Small-Town Sellers, Once Against Online Retailers, Have Now Joined Them

India’s small businesses are now warming up to online shopping. Here’s why.

Stacked boxes sit loaded on an outbound truck at the Amazon Inc. fulfillment center in Bengaluru, India. (Photographer: Ruhani Kaur/Bloomberg)

Anurag Goyal tried selling innerwear online about two years ago without luck. There was hardly any demand and nearly all his sales happened offline. But as India froze all economic activity in March to contain the pandemic, the 26-year-old's business in Hisar, Haryana suffered. He gave e-commerce a second chance in an effort to curtail losses. This time it worked.

“Online sales have doubled, and now account for a larger chunk of my business,” Goyal said.

India’s small traders have lobbied hard for curbs on large online retailers, alleging they’re eating into their business through exclusive tie-ups, private labels and predatory pricing. While cheap data and half-a-billion internet users were already prompting businesses to go digital, one of the world's harshest Covid-19 lockdowns made it clear it would be difficult to survive without embracing e-commerce.

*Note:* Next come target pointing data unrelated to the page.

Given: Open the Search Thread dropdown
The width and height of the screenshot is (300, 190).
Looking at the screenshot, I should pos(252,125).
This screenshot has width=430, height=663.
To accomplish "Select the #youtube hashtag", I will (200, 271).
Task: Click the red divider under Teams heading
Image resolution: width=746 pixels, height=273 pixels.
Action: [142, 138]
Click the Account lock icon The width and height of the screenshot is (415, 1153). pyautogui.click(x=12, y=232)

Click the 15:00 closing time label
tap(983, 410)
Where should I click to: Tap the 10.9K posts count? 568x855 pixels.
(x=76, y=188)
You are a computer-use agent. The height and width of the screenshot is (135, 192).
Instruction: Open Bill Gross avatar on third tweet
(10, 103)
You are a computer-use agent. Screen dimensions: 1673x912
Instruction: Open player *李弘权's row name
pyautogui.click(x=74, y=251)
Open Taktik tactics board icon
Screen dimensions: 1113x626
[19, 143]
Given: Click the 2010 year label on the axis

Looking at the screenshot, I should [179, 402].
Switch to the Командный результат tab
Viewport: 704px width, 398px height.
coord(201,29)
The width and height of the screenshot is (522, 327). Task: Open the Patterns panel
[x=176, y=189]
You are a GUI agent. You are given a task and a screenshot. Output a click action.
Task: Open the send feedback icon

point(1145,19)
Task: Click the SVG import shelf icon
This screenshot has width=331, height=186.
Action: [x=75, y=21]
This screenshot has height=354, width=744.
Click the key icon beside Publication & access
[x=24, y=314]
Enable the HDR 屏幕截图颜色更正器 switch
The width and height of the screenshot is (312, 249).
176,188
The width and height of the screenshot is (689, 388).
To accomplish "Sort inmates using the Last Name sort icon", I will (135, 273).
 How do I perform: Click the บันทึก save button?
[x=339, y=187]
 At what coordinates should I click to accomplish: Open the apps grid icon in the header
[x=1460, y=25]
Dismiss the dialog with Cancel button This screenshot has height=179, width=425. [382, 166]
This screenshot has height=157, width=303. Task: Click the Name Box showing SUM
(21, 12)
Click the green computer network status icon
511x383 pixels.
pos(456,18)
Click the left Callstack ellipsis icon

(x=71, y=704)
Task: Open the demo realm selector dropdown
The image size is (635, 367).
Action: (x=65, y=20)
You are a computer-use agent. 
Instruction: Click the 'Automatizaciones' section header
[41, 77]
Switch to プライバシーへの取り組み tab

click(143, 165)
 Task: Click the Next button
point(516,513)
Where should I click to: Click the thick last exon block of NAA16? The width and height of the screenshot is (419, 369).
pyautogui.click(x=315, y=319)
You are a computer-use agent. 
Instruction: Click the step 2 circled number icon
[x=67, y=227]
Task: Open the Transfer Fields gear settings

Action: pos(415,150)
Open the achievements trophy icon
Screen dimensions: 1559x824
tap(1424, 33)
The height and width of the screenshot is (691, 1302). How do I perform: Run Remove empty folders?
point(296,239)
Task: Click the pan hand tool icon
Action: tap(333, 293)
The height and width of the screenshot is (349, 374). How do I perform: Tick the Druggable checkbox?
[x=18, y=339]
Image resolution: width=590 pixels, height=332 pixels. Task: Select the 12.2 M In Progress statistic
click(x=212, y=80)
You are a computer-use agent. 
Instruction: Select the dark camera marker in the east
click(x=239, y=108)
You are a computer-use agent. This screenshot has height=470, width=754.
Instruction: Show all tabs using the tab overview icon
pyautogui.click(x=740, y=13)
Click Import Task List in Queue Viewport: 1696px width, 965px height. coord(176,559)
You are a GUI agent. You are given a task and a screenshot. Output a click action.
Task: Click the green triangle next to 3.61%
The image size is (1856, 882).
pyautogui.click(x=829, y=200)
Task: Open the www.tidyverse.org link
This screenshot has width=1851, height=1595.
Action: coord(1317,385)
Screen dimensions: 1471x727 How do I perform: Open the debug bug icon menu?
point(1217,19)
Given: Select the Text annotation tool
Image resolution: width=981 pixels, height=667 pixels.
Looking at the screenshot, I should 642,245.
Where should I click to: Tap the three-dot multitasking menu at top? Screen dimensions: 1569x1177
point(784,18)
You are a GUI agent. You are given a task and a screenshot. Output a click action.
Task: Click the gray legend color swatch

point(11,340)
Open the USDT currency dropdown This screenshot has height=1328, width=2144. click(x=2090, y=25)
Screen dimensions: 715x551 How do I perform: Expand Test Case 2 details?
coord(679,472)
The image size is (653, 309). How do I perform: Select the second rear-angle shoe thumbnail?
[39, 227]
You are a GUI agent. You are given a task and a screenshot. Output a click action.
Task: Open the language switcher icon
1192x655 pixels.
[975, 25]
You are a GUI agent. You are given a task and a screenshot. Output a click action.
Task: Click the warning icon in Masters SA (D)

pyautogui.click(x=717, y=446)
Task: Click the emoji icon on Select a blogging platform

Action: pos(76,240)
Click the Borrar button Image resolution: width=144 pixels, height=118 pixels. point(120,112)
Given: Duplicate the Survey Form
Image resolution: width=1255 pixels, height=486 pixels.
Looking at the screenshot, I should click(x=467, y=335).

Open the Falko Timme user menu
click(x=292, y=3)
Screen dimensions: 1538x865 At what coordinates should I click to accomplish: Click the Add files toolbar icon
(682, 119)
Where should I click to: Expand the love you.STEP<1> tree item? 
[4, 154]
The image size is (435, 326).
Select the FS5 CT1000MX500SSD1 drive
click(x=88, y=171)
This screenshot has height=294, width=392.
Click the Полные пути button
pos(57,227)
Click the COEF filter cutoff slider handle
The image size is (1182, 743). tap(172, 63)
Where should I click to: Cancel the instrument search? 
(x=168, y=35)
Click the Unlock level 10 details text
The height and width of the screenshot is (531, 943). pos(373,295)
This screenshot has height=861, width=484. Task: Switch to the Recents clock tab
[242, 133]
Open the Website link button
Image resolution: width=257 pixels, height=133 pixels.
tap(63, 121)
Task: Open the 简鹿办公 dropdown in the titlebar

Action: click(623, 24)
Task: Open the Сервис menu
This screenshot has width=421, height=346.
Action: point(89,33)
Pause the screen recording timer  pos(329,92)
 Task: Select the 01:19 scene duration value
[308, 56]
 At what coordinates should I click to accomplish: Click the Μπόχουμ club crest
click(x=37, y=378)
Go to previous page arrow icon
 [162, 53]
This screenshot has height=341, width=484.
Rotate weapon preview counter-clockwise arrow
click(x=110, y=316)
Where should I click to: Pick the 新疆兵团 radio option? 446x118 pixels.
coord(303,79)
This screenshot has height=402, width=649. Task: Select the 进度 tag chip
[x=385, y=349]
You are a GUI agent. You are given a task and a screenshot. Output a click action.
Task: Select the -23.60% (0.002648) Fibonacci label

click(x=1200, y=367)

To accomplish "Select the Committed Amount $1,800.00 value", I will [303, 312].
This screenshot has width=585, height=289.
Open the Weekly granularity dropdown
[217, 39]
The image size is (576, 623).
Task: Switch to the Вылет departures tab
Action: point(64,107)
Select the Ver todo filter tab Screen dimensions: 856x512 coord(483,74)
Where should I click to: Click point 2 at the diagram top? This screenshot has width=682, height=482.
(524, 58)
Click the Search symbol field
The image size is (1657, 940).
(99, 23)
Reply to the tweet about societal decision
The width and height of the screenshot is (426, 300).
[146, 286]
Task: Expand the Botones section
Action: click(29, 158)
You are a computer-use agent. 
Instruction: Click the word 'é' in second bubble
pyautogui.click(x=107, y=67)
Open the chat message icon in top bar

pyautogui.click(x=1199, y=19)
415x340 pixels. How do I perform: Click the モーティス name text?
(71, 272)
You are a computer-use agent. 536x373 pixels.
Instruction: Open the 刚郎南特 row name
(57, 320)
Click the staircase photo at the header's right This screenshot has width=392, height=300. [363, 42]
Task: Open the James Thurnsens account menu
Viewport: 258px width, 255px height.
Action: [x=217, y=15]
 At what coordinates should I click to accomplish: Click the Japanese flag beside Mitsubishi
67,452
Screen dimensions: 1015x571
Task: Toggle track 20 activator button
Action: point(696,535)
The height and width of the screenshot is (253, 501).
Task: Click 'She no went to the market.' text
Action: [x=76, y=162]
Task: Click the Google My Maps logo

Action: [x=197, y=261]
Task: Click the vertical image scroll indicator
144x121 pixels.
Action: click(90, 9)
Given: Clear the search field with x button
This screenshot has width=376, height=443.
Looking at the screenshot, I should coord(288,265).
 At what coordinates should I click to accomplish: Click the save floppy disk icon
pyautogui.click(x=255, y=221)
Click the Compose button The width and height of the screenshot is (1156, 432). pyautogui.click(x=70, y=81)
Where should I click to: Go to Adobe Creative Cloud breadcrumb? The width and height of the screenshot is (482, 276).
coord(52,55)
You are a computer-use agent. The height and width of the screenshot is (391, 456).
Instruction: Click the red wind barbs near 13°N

These merchants are now becoming part of a digital economy that the government expects to grow fivefold to $1 trillion in five years as Amazon.com Inc., Walmart Inc.-owned Flipkart Group and Mukesh Ambani’s Reliance Industries Ltd. vie for a larger share.

The pandemic has fueled a shift to e-commerce in smaller cities and towns where consumers so far resisted shopping for groceries and cosmetics to medicines online. E-commerce platforms in India have already seen record levels of interest from smaller sellers.

Flipkart saw a growth of 35% in its seller base, 60% of which come from Tier II and III towns. Amazon, too, said in a statement that a record small and medium business took part in its festive sales. Snapdeal, with 5 lakh registered sellers, added 5,000 manufacturers and about 75,000 new sellers before the sale season.

Shiprocket, which provides logistics services, has seen the number of sellers using the online channel for delivery more double to 1 lakh this year.

Those already online reaped gains. Pradeep Chandwani, 27, from Sagar, Madhya Pradesh, saw online demand almost double in the post-pandemic period, driven by orders from smaller cities.

Chandwani, who sells electronics and grooming products on Snapdeal, Flipkart, Amazon, Paytm Mall and other platforms, said the sale of personal care products has jumped threefold over pre-pandemic levels, becoming biggest category for him.

Online demand also helped him expand reach outside South India to smaller towns in Uttar Pradesh and Bihar. And he has stopped selling offline altogether.

While one reason for going online is because of muted offline demand, according to Satish Meena, senior forecast analyst at Forrester Research, new sellers don't have to spend to acquire e-commerce customers since they are already shopping online.

Keshav Bansal, 23, from Haryana received orders on Amazon and Flipkart from northern India for coolers and water heaters. Online channel helped him net customers across the country after the lockdown. Bansal, a distributor of Hindware appliances, said sales jumped twofold during the online sales season. Demand has jumped from 500-600 units in a day previously to 1,000-1,200.

Not just smaller merchants, bigger traders have also gained from shifting online.

Naveen Prasad’s business took a hit after the lockdown. Things didn’t improve even afterwards for the Bengaluru-based distributor for footwear, copper water bottles and Casio keyboards. “My sales were down 30% after the restrictions were eased,” he said. In June, he opted for Flipkart to sell footwear—a segment that accounted for 80% of his revenue. Five months later, the distributor for brands including Fila, Action, Liberty and Campus said online sales have made up for business lost offline as he touched Rs 4-4.5 crore in monthly sales.

“My annual turnover was Rs 50 crore, but Covid-19 has pushed customers to shop online and I expect it to reach Rs 75-80 crore,” Prasad told BloombergQuint, adding that in the festive period alone, he sold footwear worth Rs 60-70 lakh in five days on Flipkart.

Prasad is now looking to start selling on Myntra and other platforms and even set up a warehouse to expand his reach. “We’re no longer restricted to selling in Karnataka anymore.”

The government, meanwhile, has allowed nearly all economic activities. But the disruption of the lockdown — that has caused a rare recession in India — was so widespread that businesses will take more time to recover and India's GDP is set to contract for the first time in decades.

Retailers don't see offline business to be the same anymore — surely not for some more time.

“Footfalls are down by 30% at our store, compared to pre-covid, but it’s improving,” said Bharti Sharma, an apparel retailer from Una, Himachal Pradesh. Sharma plans to move part of her business online. “I was certain that I wouldn’t move online, and can manage offline, but I guess I should give it a shot,” she said, adding that a customer today has a lot of options to buy everything from the comfort of their homes.

For Goyal, while e-commerce drives the bulk of his sales, margins are higher in offline sales that are slowly returning to pre-pandemic levels. But the online shift is here to stay, he said. “I want to sell my own, branded products online.”